* Activity
Scan the material for the word "agent", then return every line where it appears.

* Dataset content
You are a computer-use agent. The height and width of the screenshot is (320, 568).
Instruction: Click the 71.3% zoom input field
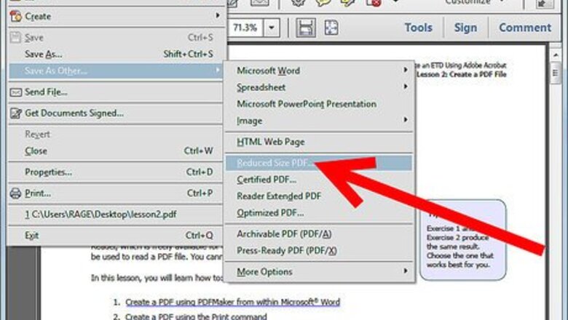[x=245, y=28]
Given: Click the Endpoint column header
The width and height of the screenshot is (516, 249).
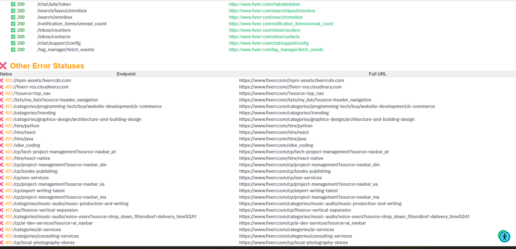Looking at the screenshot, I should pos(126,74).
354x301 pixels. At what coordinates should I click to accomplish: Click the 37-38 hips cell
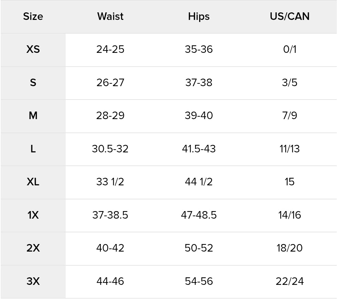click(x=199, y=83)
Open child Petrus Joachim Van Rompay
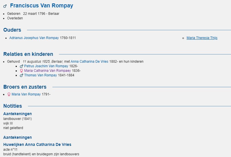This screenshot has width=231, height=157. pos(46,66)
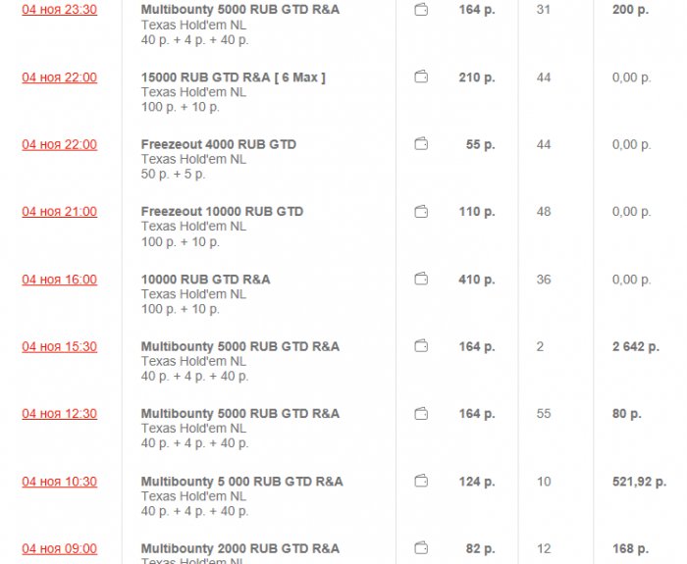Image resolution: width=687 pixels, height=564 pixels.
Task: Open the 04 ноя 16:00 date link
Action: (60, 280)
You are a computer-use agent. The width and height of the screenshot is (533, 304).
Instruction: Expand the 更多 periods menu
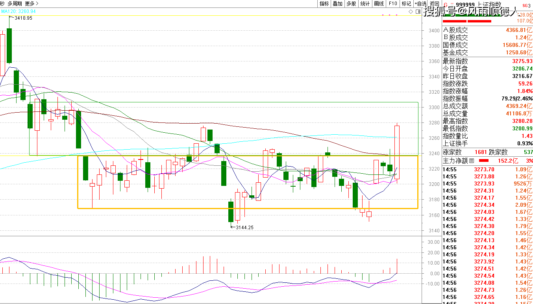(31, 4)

* The answer
You are a computer-use agent. The height and width of the screenshot is (320, 568).
You are a computer-use agent. The width and height of the screenshot is (533, 304).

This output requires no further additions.